* Exercise tasks:
(1) Put this sentence from the Dwimmermount game post into Spanish: "You really don’t need a paragraph of description to make a room interesting."
(2) In the Dwimmermount game post, copy the part starting with "In addition, delving" and going on through "did not solve.".

|That’s me in the black t-shirt, sort of in the middle (source)|
I spent saturday morning at OSRCon exploring Dwimmermount with fellow blogger Ram (and several others). James M. was referee. I rolled up a second level magic-user named Eknuv and we proceeded to explore the dungeon. It felt like we were very successful (though who knows what all we missed), as we avoided a poison gas trap, defeated several groups of monsters, and discovered a hidden treasure room worth 10,000 GP. Along with other experience, this was enough to promote all of our characters to level 3, which we did. After that, we explored part of dungeon level 2 as well. Overall, this was a great example of how to get a lot done in a limited time, even with many players, and Zak’s suggestion about starting games where players can do things right away holds just as much for in person games as it does in G+ games.
In addition, delving Dwimmermount highlighted the value of small details. You really don’t need a paragraph of description to make a room interesting. One or two features is enough. For example, there was one room that was empty save for small metal rings set into the stone floor making up a pattern. We didn’t figure out what those rings were for, if anything, but the lingering mystery in and of itself is intriguing. This is a good reminder, being in the process of developing a megadungeon of my own. There were many other rooms with similar details, such as columns made of different elements. I’m sure some of those relate to puzzles that we did not solve.

* Dataset extract:

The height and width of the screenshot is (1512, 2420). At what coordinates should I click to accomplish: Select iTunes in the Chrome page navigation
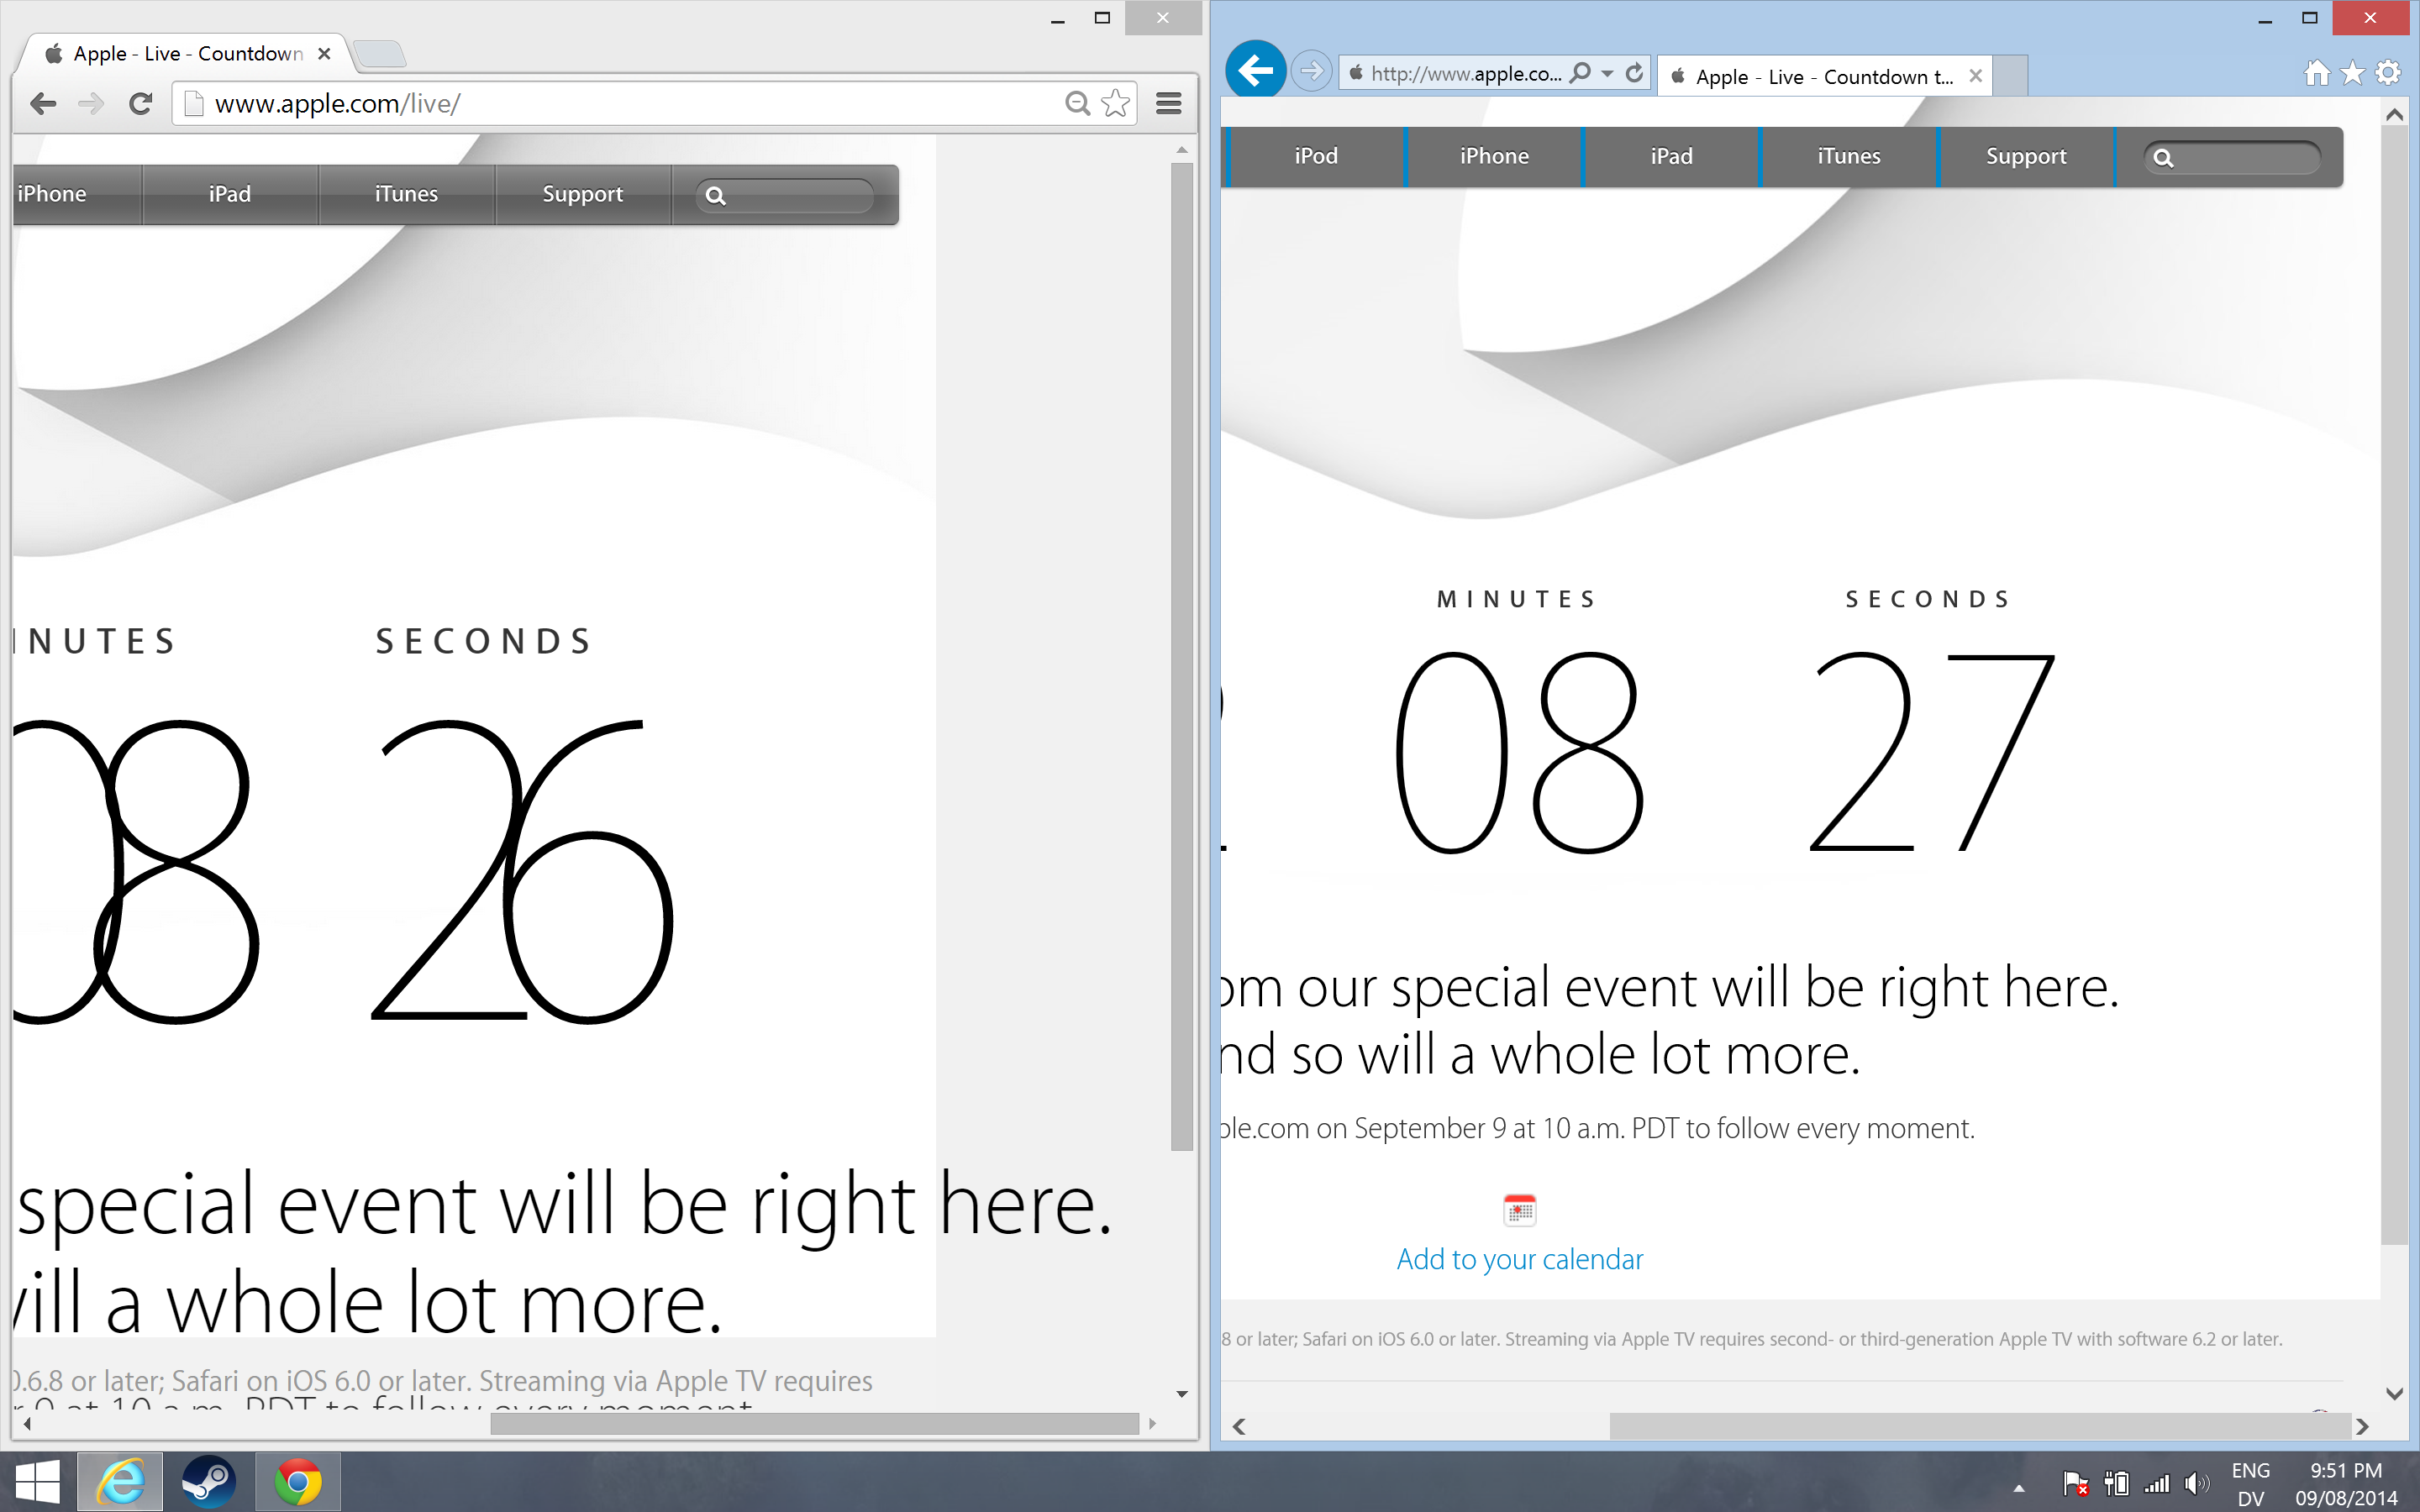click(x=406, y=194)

* Solved tasks:
(1) Realmente no necesitas un párrafo de descripción para hacer que una habitación sea interesante.

(2)
In addition, delving Dwimmermount highlighted the value of small details. You really don’t need a paragraph of description to make a room interesting. One or two features is enough. For example, there was one room that was empty save for small metal rings set into the stone floor making up a pattern. We didn’t figure out what those rings were for, if anything, but the lingering mystery in and of itself is intriguing. This is a good reminder, being in the process of developing a megadungeon of my own. There were many other rooms with similar details, such as columns made of different elements. I’m sure some of those relate to puzzles that we did not solve.